*Records to use*
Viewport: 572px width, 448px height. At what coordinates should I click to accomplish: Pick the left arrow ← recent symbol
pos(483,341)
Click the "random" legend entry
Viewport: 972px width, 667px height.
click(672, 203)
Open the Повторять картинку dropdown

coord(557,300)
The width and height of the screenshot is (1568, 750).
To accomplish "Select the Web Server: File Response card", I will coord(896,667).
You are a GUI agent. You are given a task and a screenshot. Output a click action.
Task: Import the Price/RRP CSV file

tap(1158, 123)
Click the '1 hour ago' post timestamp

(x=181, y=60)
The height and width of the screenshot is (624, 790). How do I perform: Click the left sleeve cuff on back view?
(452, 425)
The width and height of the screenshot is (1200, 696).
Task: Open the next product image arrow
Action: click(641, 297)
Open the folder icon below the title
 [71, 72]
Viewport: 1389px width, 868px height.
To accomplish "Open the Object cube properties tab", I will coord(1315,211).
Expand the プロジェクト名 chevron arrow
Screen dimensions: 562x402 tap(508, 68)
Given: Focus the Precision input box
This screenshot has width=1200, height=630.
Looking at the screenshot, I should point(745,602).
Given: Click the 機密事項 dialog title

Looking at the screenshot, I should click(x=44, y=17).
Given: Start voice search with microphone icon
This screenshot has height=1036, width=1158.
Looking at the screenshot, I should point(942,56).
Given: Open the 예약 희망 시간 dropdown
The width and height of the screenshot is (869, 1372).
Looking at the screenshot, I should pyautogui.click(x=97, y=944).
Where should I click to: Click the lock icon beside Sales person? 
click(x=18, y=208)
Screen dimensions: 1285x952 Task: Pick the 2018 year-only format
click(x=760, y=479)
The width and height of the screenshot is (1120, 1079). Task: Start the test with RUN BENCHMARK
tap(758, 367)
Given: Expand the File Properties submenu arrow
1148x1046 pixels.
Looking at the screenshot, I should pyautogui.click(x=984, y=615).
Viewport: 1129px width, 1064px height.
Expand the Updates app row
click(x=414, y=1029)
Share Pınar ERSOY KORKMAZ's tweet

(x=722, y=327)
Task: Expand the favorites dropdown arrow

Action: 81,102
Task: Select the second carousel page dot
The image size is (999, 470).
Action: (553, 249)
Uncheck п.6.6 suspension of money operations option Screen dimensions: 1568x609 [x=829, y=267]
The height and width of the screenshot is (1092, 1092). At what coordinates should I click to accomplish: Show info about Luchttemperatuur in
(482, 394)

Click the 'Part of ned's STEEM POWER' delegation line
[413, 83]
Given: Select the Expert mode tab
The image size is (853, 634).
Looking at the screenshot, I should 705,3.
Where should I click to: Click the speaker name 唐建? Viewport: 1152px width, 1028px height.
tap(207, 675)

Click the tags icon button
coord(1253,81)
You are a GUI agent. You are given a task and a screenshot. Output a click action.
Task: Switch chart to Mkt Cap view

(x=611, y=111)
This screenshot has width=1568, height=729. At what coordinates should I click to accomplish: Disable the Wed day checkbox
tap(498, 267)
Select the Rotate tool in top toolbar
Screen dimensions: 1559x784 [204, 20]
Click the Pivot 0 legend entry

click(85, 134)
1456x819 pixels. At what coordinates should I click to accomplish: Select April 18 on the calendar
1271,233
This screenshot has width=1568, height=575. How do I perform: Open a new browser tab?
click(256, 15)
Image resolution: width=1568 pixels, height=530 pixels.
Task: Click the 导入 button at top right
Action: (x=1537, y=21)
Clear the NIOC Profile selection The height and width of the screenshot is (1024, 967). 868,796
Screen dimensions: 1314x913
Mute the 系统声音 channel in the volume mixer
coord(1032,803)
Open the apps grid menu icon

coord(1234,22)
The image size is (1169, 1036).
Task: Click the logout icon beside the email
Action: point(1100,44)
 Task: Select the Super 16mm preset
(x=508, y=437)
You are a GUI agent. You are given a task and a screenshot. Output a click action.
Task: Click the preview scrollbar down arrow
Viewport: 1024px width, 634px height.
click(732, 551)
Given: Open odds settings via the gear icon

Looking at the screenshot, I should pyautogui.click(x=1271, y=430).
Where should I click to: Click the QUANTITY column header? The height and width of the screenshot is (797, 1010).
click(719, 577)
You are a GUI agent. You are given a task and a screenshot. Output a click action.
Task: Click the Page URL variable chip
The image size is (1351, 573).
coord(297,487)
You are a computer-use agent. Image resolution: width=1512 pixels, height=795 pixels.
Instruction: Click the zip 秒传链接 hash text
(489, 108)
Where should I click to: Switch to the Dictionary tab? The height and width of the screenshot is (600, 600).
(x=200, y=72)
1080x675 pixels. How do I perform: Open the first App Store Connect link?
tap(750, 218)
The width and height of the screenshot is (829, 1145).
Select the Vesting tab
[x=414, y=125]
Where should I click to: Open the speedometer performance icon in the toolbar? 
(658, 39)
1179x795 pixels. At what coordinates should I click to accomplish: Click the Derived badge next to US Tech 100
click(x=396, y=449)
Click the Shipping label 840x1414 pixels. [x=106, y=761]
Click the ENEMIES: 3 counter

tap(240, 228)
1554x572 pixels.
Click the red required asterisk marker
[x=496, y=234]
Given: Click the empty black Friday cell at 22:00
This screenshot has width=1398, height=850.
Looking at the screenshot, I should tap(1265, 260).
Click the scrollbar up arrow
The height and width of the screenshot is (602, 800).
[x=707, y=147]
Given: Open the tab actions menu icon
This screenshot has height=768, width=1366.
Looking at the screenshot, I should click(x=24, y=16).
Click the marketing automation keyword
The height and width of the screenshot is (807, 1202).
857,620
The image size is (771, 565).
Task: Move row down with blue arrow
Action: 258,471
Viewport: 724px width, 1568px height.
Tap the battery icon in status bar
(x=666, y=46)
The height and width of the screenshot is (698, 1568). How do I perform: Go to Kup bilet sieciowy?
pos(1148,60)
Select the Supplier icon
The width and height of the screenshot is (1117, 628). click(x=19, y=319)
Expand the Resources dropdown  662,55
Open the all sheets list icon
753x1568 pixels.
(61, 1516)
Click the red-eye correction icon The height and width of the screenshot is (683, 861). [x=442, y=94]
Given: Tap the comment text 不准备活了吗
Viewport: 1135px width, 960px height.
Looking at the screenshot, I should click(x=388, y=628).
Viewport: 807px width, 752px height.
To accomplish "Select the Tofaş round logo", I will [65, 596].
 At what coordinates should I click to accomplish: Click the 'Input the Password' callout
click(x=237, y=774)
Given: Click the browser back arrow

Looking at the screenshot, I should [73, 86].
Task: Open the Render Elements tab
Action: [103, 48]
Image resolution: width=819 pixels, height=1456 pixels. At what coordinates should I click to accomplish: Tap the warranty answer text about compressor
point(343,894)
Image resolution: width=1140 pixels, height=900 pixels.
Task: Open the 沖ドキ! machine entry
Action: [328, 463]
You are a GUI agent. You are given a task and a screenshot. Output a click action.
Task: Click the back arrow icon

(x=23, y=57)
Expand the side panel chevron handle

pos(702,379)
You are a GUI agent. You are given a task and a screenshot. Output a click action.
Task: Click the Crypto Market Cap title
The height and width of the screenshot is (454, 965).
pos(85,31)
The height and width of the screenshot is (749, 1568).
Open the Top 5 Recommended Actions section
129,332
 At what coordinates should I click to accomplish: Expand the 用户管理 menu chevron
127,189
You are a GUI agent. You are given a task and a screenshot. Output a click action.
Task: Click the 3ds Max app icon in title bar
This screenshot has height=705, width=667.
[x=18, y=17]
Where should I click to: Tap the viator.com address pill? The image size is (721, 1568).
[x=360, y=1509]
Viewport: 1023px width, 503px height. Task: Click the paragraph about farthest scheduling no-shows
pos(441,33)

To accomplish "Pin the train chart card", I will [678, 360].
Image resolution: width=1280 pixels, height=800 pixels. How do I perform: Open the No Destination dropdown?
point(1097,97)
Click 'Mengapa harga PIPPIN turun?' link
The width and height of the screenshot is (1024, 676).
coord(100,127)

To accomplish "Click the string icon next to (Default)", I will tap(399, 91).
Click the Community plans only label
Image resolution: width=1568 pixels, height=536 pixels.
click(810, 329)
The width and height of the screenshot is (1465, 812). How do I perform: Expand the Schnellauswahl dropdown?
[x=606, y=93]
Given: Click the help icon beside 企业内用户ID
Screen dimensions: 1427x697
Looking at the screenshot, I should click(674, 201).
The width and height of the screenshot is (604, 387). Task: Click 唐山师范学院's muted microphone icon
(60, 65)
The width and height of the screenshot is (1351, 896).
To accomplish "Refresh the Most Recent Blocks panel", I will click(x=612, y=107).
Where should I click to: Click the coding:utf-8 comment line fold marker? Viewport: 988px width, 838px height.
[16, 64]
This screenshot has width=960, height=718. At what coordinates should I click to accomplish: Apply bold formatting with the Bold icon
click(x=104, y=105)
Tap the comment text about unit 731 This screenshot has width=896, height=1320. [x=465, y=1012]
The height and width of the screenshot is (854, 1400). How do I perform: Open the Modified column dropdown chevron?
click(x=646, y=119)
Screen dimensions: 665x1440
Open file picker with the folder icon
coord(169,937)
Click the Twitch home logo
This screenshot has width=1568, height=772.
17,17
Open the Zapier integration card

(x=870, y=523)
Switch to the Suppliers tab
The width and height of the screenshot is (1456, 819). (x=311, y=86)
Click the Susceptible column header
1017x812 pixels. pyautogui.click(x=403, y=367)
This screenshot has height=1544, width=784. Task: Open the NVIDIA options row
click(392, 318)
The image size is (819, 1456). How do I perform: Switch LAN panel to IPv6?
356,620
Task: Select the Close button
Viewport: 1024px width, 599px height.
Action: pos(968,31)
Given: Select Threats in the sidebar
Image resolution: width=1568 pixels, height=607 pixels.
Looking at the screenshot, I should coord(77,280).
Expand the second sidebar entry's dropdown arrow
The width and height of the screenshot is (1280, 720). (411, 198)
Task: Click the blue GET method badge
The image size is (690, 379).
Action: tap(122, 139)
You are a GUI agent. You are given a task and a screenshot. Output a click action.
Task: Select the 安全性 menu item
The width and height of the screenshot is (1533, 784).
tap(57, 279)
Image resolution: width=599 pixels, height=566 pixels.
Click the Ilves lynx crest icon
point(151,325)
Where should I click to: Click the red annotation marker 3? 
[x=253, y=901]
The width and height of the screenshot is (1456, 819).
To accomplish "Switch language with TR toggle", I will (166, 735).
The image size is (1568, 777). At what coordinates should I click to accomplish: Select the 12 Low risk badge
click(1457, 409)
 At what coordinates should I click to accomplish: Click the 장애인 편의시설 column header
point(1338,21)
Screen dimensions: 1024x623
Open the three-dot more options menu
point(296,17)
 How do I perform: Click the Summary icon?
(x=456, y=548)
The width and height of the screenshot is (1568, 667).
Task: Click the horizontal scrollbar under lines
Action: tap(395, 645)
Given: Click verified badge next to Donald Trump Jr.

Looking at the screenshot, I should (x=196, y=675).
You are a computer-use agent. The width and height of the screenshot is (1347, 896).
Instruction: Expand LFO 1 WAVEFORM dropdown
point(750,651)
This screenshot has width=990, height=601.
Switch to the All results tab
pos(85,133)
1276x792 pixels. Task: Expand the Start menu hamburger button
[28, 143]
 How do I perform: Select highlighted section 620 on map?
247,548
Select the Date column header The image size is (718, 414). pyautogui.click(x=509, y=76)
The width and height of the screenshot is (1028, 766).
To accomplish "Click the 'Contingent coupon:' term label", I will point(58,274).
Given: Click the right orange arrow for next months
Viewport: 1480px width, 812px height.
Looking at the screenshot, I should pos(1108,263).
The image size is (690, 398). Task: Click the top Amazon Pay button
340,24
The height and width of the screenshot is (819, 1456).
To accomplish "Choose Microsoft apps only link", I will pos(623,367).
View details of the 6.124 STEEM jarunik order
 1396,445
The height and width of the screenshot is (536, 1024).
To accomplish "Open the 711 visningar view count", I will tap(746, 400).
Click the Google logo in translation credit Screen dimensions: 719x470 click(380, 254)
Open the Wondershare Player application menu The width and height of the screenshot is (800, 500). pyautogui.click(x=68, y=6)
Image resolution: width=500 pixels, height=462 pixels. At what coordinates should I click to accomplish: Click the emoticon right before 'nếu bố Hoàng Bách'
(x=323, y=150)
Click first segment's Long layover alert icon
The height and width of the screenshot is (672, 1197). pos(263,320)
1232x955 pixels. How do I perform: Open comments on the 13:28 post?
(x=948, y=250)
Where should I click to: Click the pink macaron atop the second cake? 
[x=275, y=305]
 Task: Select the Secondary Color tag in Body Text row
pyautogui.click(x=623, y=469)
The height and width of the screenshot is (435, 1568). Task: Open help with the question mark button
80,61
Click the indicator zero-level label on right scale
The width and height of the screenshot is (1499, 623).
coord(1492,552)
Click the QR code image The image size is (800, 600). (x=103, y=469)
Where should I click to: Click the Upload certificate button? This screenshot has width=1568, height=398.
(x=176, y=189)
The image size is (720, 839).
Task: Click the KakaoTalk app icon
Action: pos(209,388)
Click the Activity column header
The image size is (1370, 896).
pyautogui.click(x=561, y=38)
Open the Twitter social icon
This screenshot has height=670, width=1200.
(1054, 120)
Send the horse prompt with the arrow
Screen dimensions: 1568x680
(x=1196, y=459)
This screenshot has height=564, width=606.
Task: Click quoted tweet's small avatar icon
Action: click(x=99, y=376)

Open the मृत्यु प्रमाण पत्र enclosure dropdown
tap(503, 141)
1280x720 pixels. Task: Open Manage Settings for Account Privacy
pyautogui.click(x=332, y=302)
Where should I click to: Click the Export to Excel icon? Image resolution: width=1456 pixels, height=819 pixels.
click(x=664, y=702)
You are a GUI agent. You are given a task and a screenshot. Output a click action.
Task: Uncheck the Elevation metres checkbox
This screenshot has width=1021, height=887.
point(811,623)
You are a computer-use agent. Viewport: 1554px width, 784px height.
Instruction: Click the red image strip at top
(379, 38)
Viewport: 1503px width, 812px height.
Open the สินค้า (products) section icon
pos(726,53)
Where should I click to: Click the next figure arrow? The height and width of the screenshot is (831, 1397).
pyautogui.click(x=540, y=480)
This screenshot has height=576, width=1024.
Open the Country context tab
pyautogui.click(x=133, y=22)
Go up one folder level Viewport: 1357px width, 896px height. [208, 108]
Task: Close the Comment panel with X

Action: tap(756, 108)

*Aim of the task*
Copy the rows from the line that contains "will tap(399, 91)." through the line that contains "819). (x=311, y=86)", keeping every character as it appears and including both of those lines.

*Exercise response*
To accomplish "Click the string icon next to (Default)", I will tap(399, 91).
Click the Community plans only label
Image resolution: width=1568 pixels, height=536 pixels.
click(810, 329)
The width and height of the screenshot is (1465, 812). How do I perform: Expand the Schnellauswahl dropdown?
[x=606, y=93]
Given: Click the help icon beside 企业内用户ID
Screen dimensions: 1427x697
Looking at the screenshot, I should click(674, 201).
The width and height of the screenshot is (604, 387). Task: Click 唐山师范学院's muted microphone icon
(60, 65)
The width and height of the screenshot is (1351, 896).
To accomplish "Refresh the Most Recent Blocks panel", I will click(x=612, y=107).
Where should I click to: Click the coding:utf-8 comment line fold marker? Viewport: 988px width, 838px height.
[16, 64]
This screenshot has width=960, height=718. At what coordinates should I click to accomplish: Apply bold formatting with the Bold icon
click(x=104, y=105)
Tap the comment text about unit 731 This screenshot has width=896, height=1320. [x=465, y=1012]
The height and width of the screenshot is (854, 1400). How do I perform: Open the Modified column dropdown chevron?
click(x=646, y=119)
Screen dimensions: 665x1440
Open file picker with the folder icon
coord(169,937)
Click the Twitch home logo
This screenshot has width=1568, height=772.
17,17
Open the Zapier integration card

(x=870, y=523)
Switch to the Suppliers tab
The width and height of the screenshot is (1456, 819). (x=311, y=86)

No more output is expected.